Quite how far all this stuff can go depends on where you think the physical limits are. Is Google’s Ray Kurzweil right that, by the end of this decade, ‘normal eating’ will be replaced by nutritional ‘nanosystems’? Who knows? But it’s likely that the metaverse will revolutionise our lives long before then — and not, of course, all for the good.
Many risks are well-documented: the prospect of ‘fake’ avatars, digital stalkers, authoritarian surveillance states. But worst will be the dissolution of internal privacy. We tend these days to think of privacy in terms of data — who has the right to know what about us. But privacy has a second meaning: freedom from disturbance — having ‘peace and privacy’.
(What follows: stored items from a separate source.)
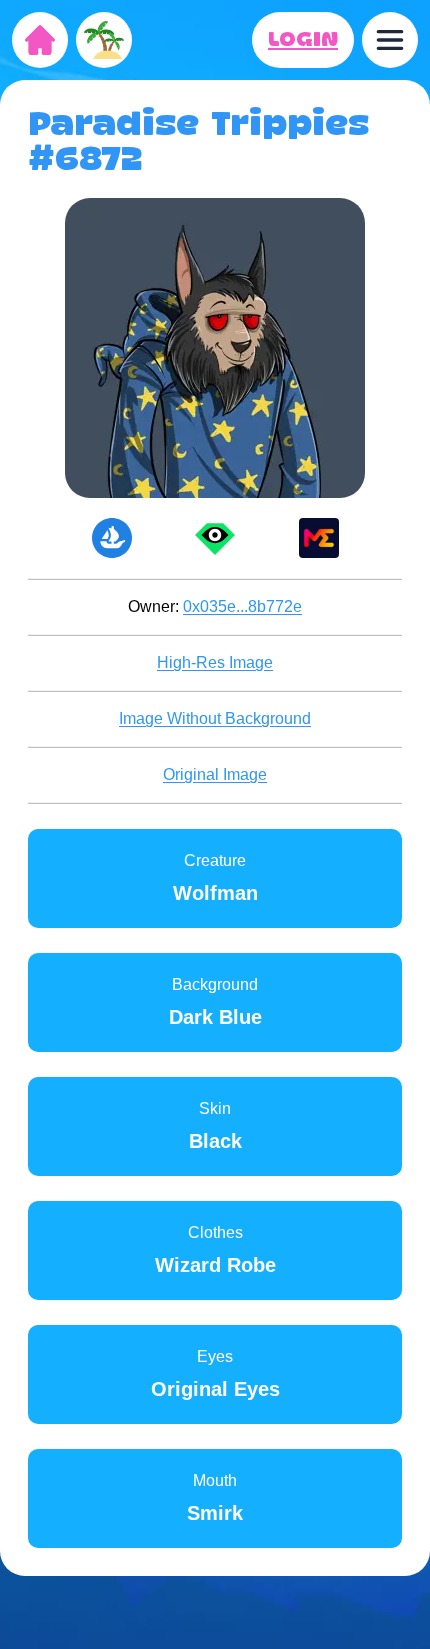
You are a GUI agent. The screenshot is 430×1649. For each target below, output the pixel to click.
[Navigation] (390, 40)
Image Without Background (215, 718)
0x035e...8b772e (242, 606)
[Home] (40, 40)
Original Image (215, 774)
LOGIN (303, 40)
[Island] (104, 40)
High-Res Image (215, 662)
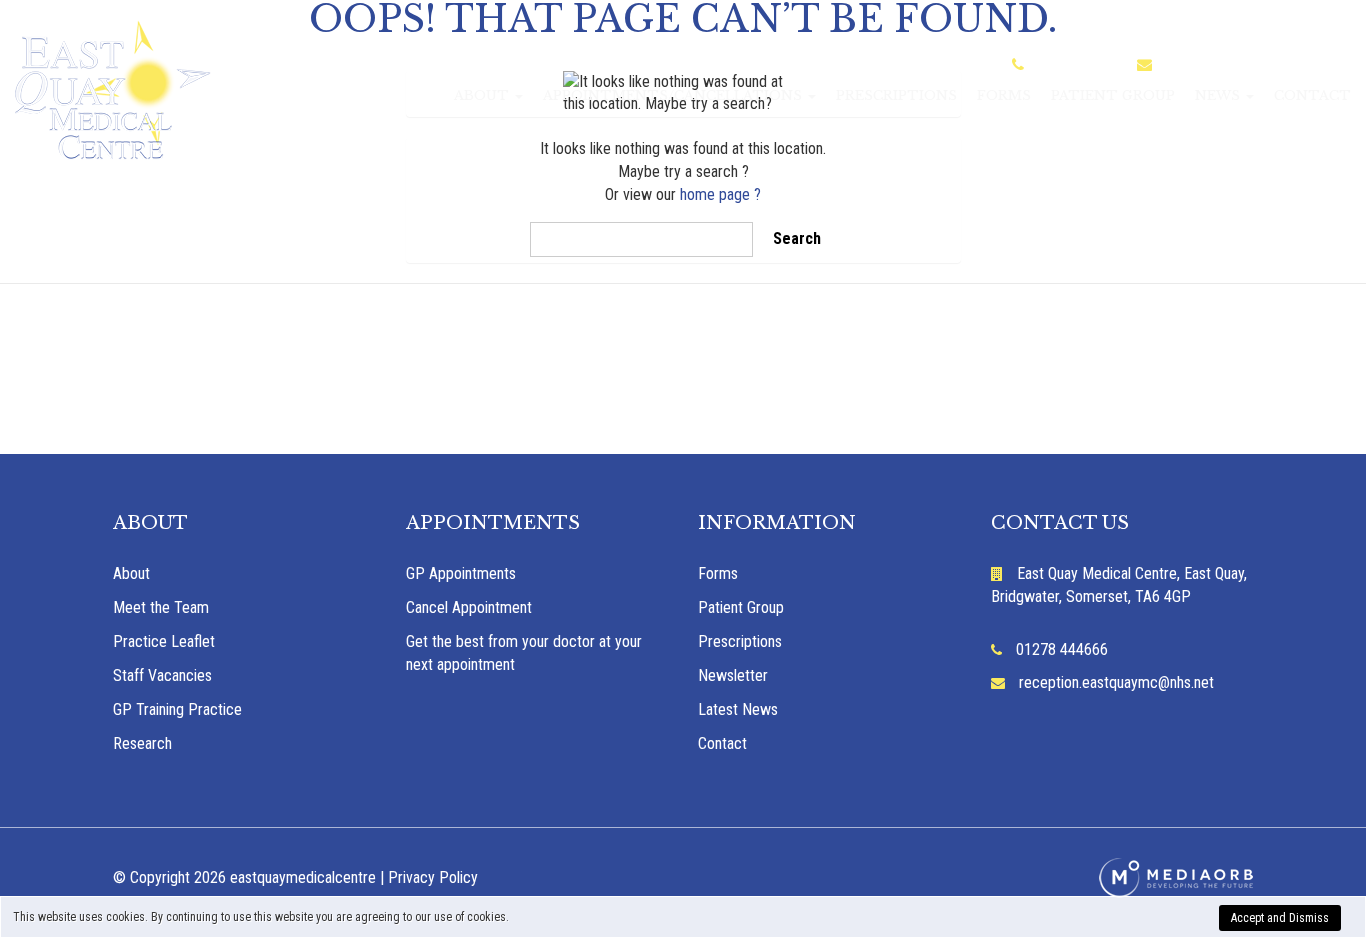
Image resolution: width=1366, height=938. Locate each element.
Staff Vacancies (162, 675)
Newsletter (733, 675)
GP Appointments (461, 573)
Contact (1312, 95)
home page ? (720, 194)
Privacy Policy (433, 877)
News (1219, 95)
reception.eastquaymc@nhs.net (1259, 65)
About (483, 95)
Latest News (738, 709)
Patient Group (1113, 95)
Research (142, 743)
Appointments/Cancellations (674, 95)
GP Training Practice (177, 709)
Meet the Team (161, 607)
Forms (1004, 95)
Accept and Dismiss (1280, 918)
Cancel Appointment (469, 607)
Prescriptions (896, 95)
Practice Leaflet (164, 641)
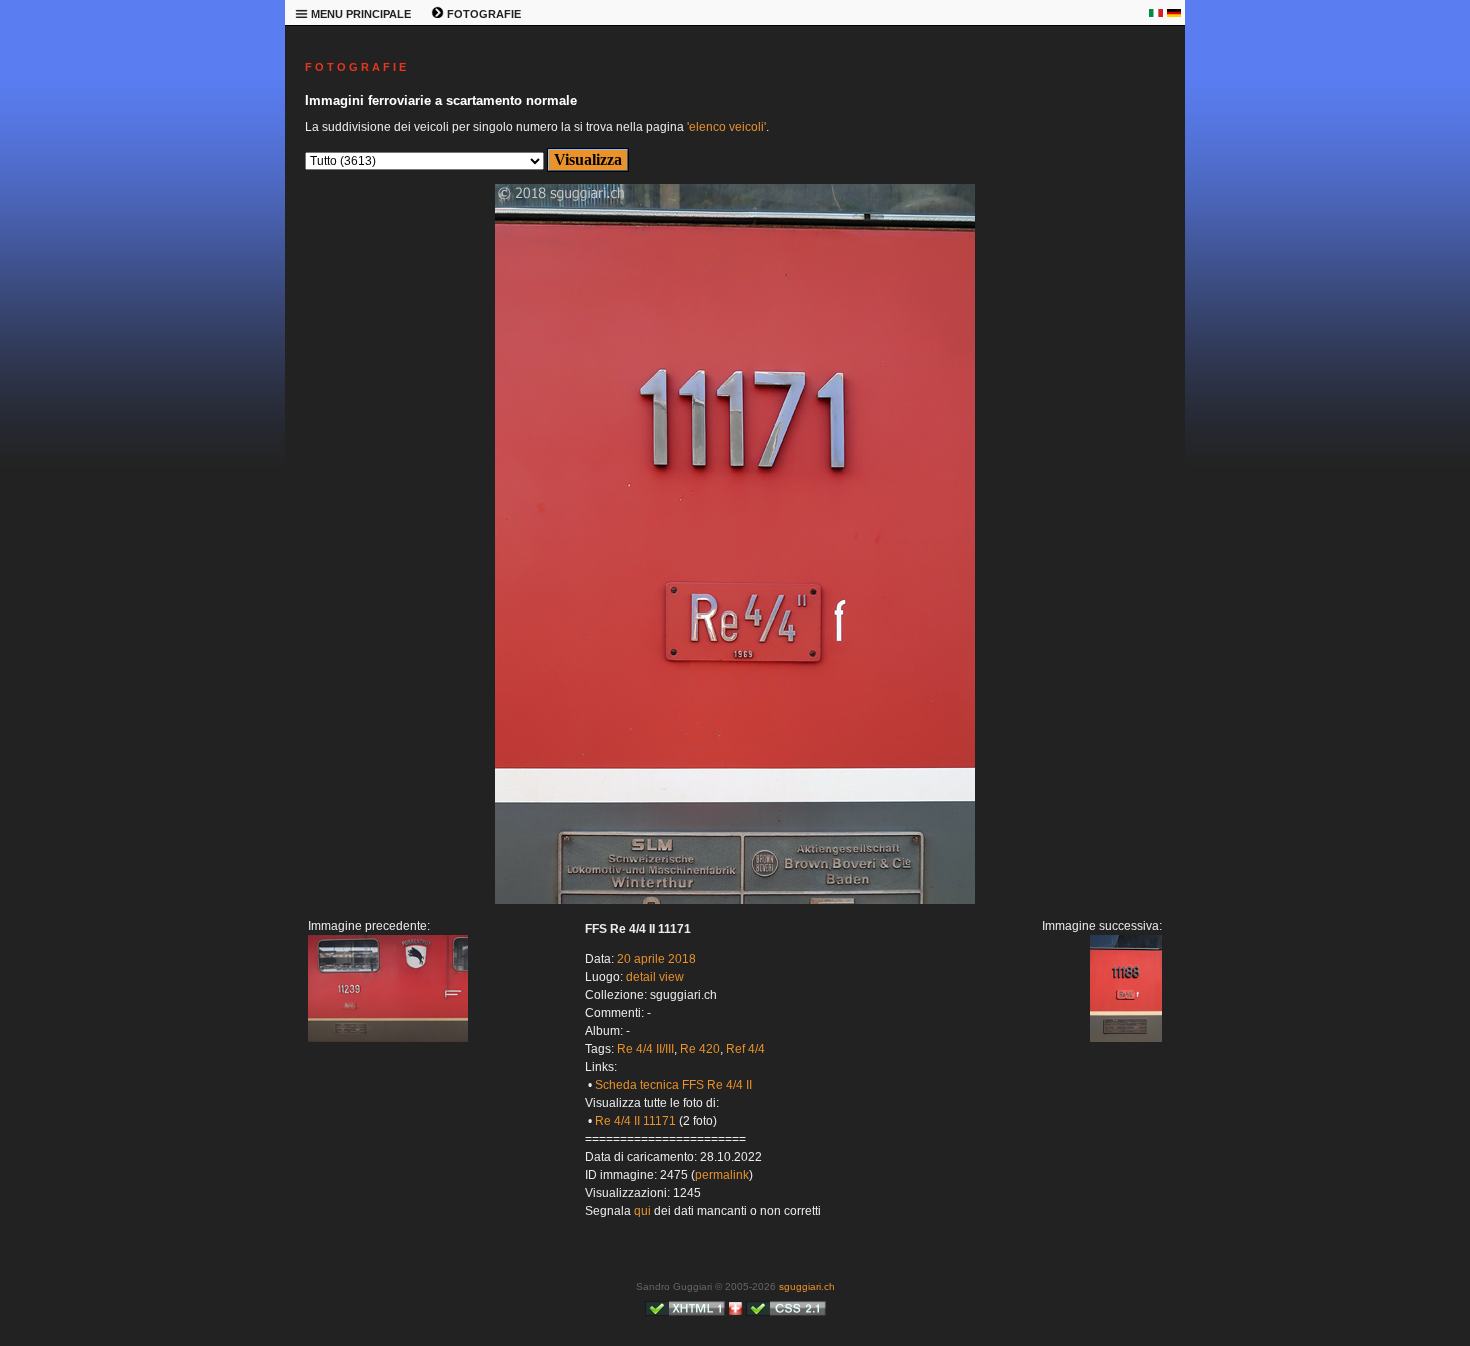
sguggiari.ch (807, 1286)
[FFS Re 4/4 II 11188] (735, 900)
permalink (722, 1175)
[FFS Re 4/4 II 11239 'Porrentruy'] (388, 1038)
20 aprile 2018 (656, 959)
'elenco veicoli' (726, 127)
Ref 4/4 (745, 1049)
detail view (655, 977)
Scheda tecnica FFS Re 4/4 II (673, 1085)
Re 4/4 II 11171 (635, 1121)
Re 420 (700, 1049)
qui (642, 1211)
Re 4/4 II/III (645, 1049)
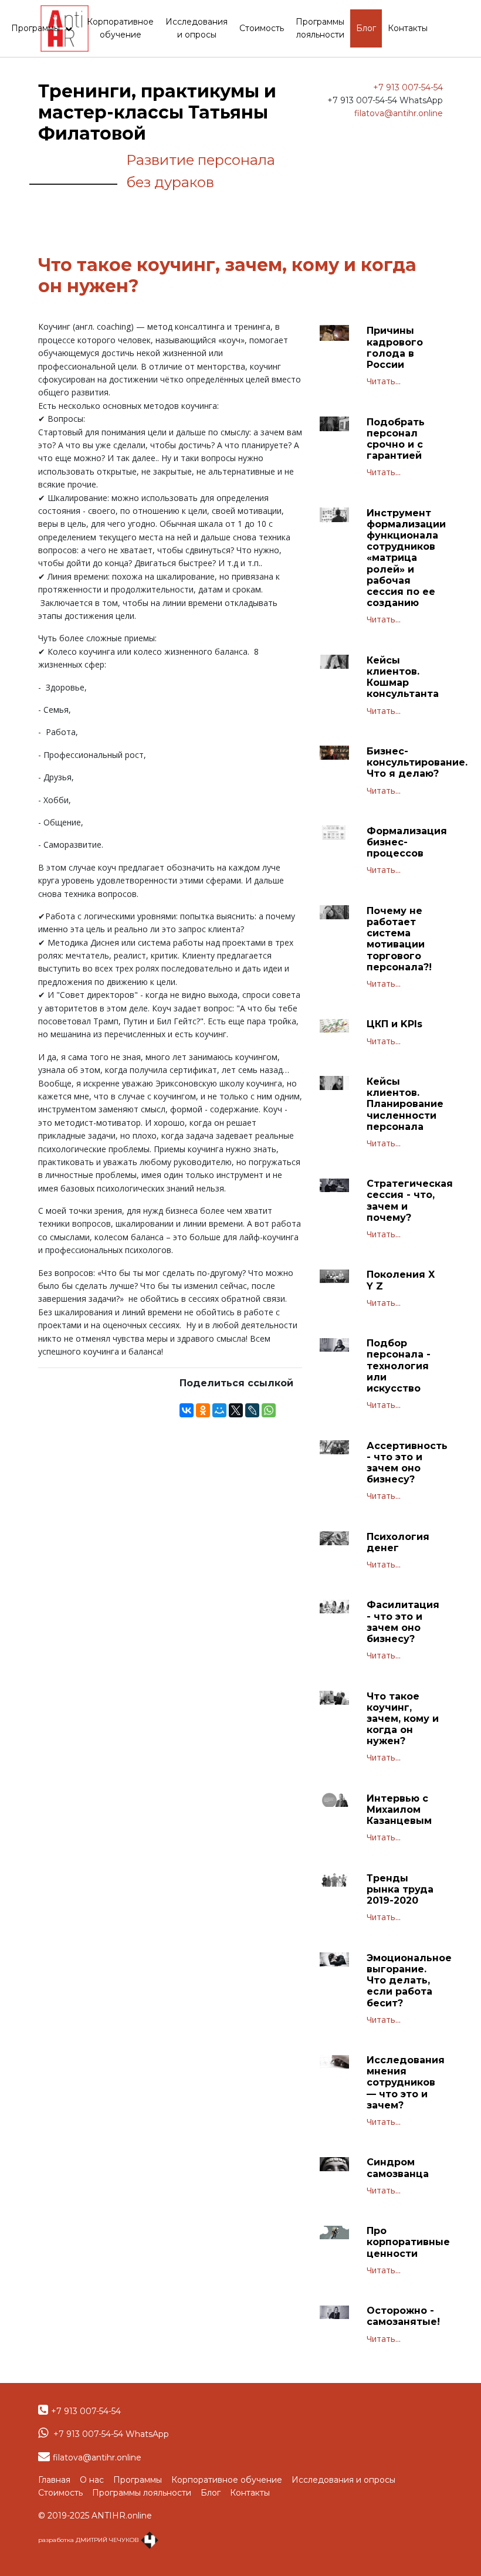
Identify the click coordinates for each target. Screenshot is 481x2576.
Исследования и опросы (196, 28)
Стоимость (261, 28)
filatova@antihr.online (398, 113)
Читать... (384, 381)
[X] (236, 1410)
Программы (36, 28)
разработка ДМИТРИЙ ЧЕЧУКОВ (89, 2540)
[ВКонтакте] (186, 1410)
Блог (366, 28)
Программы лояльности (320, 28)
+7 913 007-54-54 (408, 87)
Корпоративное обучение (120, 28)
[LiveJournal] (252, 1410)
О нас (92, 2480)
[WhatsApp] (269, 1410)
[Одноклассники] (203, 1410)
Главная (54, 2480)
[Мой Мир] (219, 1410)
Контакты (408, 28)
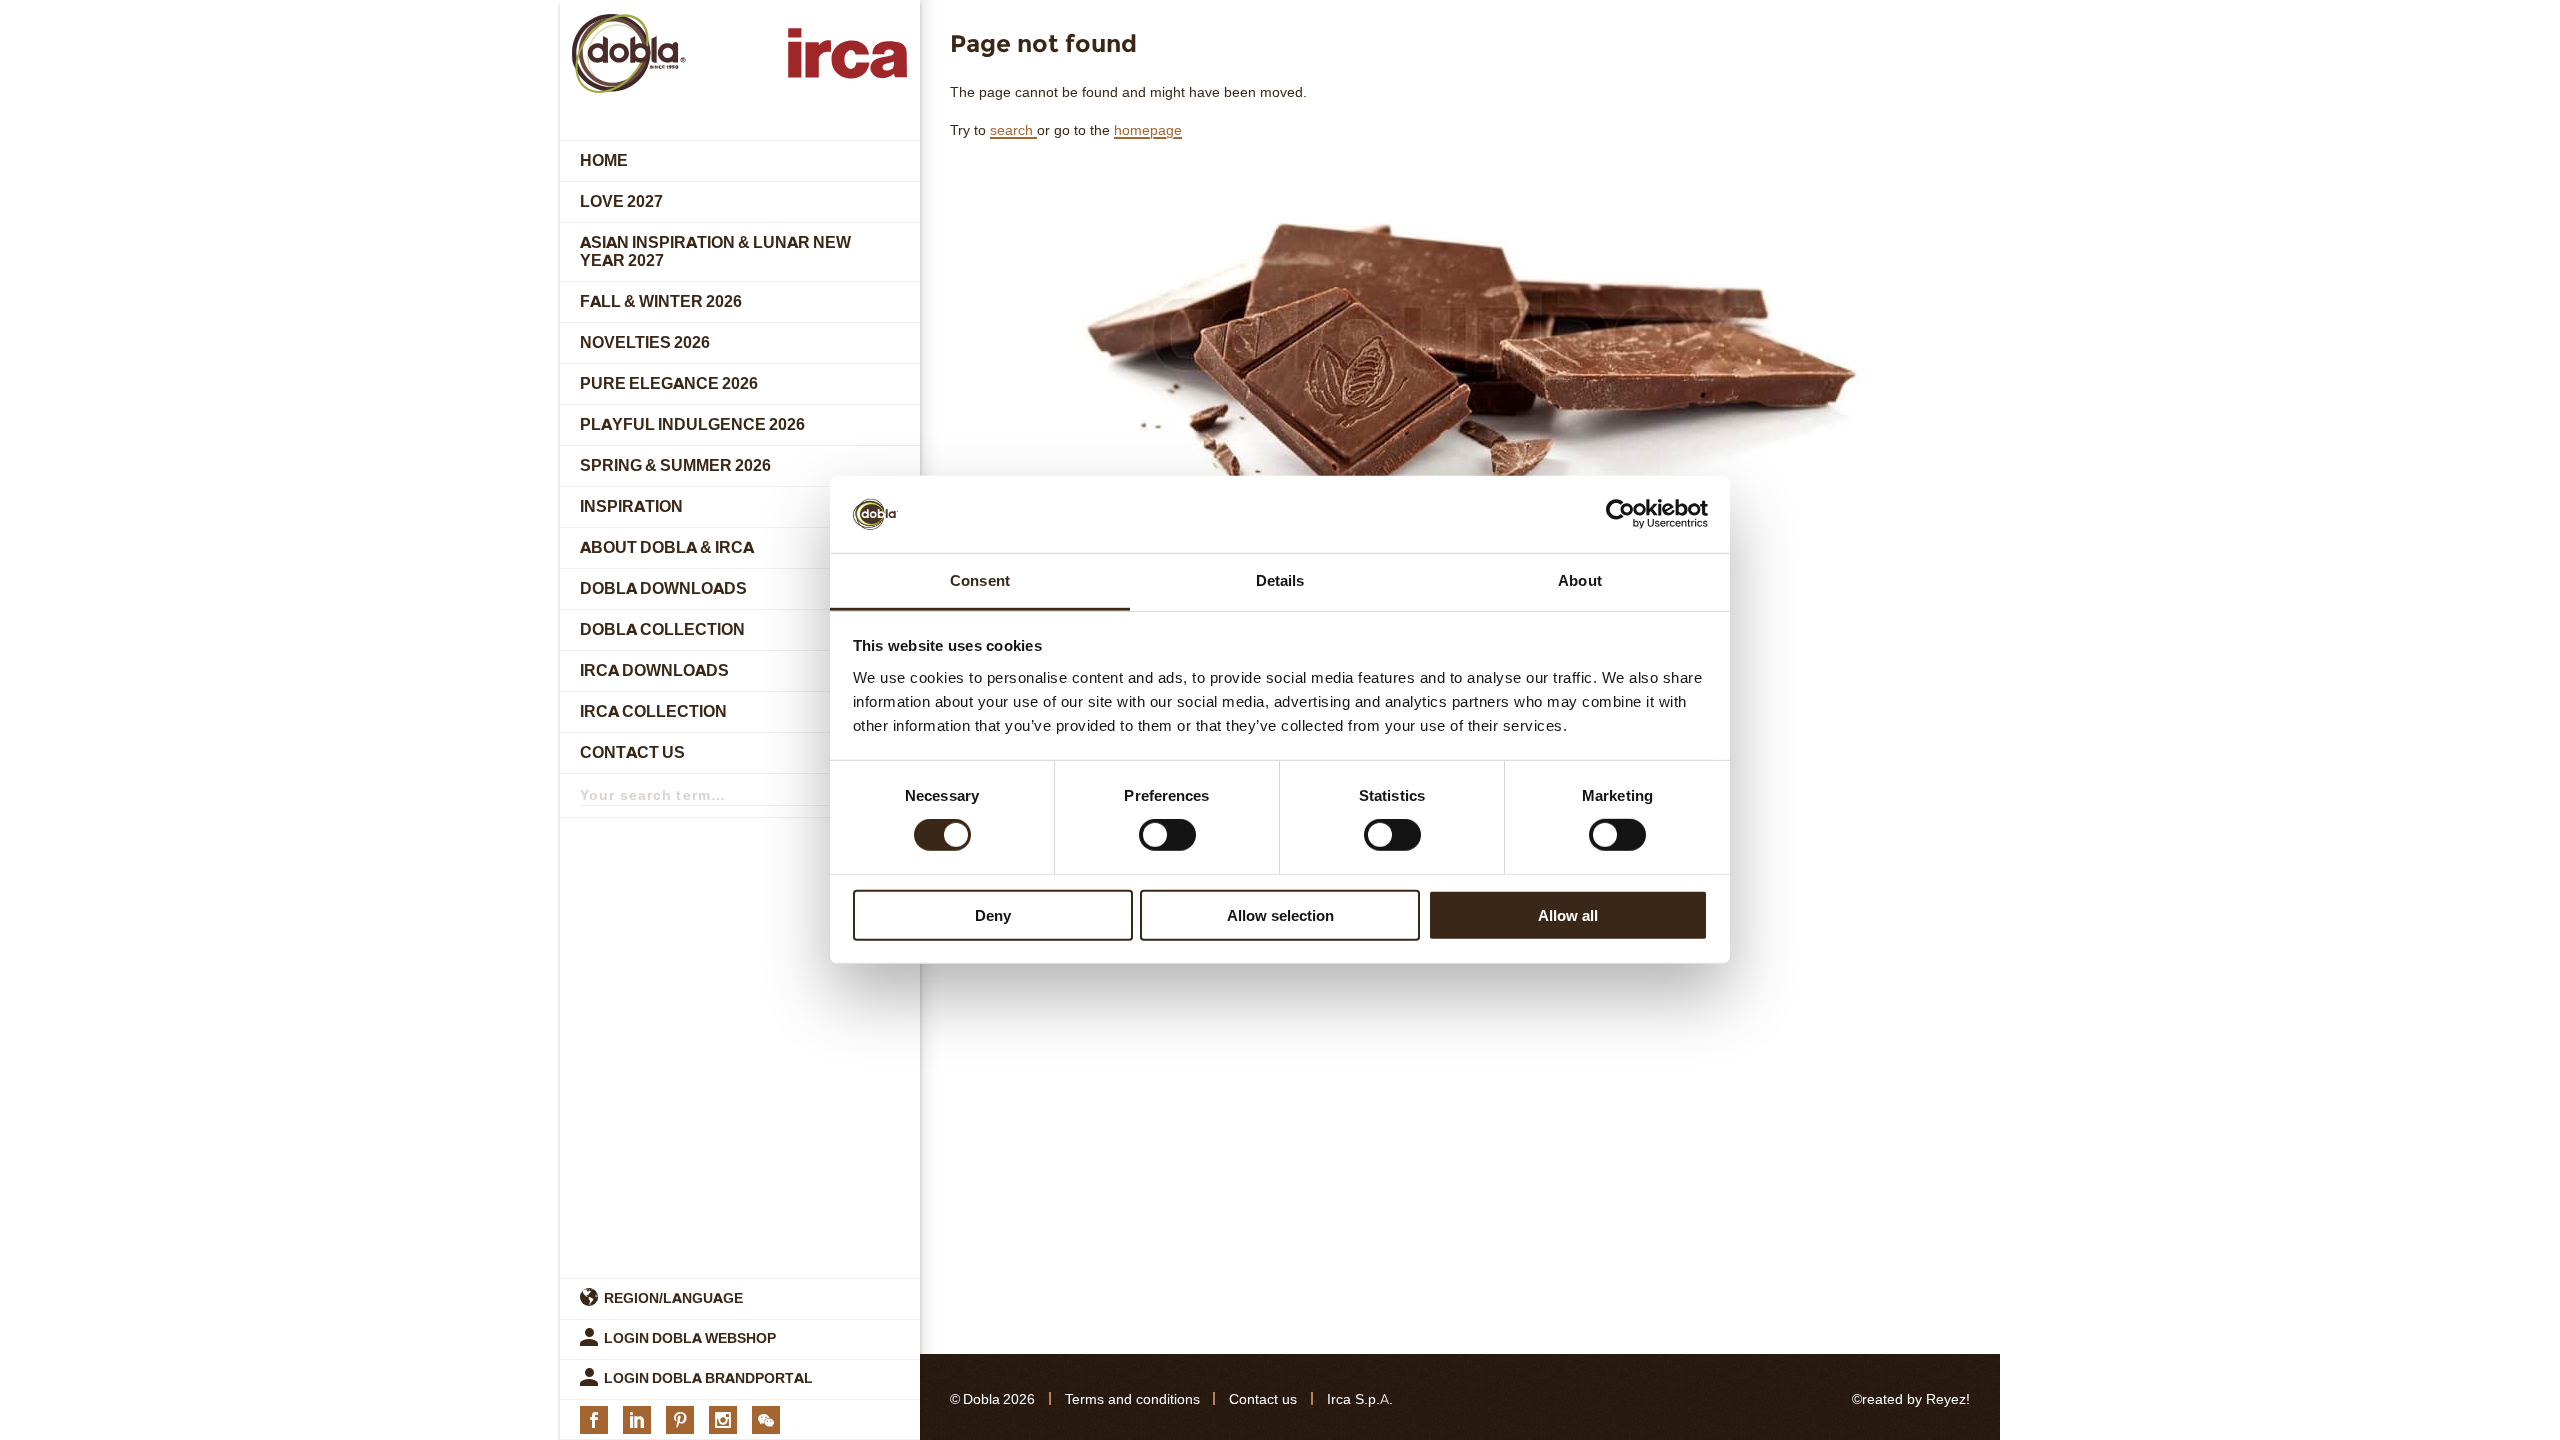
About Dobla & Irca (667, 547)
And it’s hard to see how even our innermost thoughts can be fortified against the metaverse. Author Patricia Lockwood once wrote: ‘If I look at a phone first thing, the phone becomes my brain for the day.’ Such a concern will soon seem a quaint relic from a time when the internet still existed on actual devices — physical objects we could pick up and put down, and even occasionally turn off. Before long, if metaverse enthusiasts are right, every cubic centimetre of the world will pulsate with digital information: hyperlinks, adverts, tips, reminders.
The writer Paul Kingsnorth likes to quip that ‘civilisation is three days deep’ — that is, it takes three days without technology ‘simply to experience the world around you with genuine human attention’. The metaverse would preclude such a possibility.
Opting out altogether, though, will likely prove impossible — as unthinkable as abandoning electricity is today. You couldn’t simply choose to visit an actual shop, because they wouldn’t exist. Why pay rent on a physical store when you can simply offer a virtual one and require customers to ‘try on’ digital replica garments? Purchases will be delivered by drone from warehouses.
Perhaps, nostalgic for the old days, we’ll live in augmented reality, in quaint virtual villages with virtual pubs, while around us, in actual fact, the unaugmented world becomes a sea of warehouses, server farms and drones.
Can such a fate be avoided? It’s hard to see how. Though it’s Zuck making the headlines, the metaverse is the organic result of millions of decisions all of us are making right now. We can only hope our individual human selves can somehow survive their absorption into the metaverse’s hive-mind.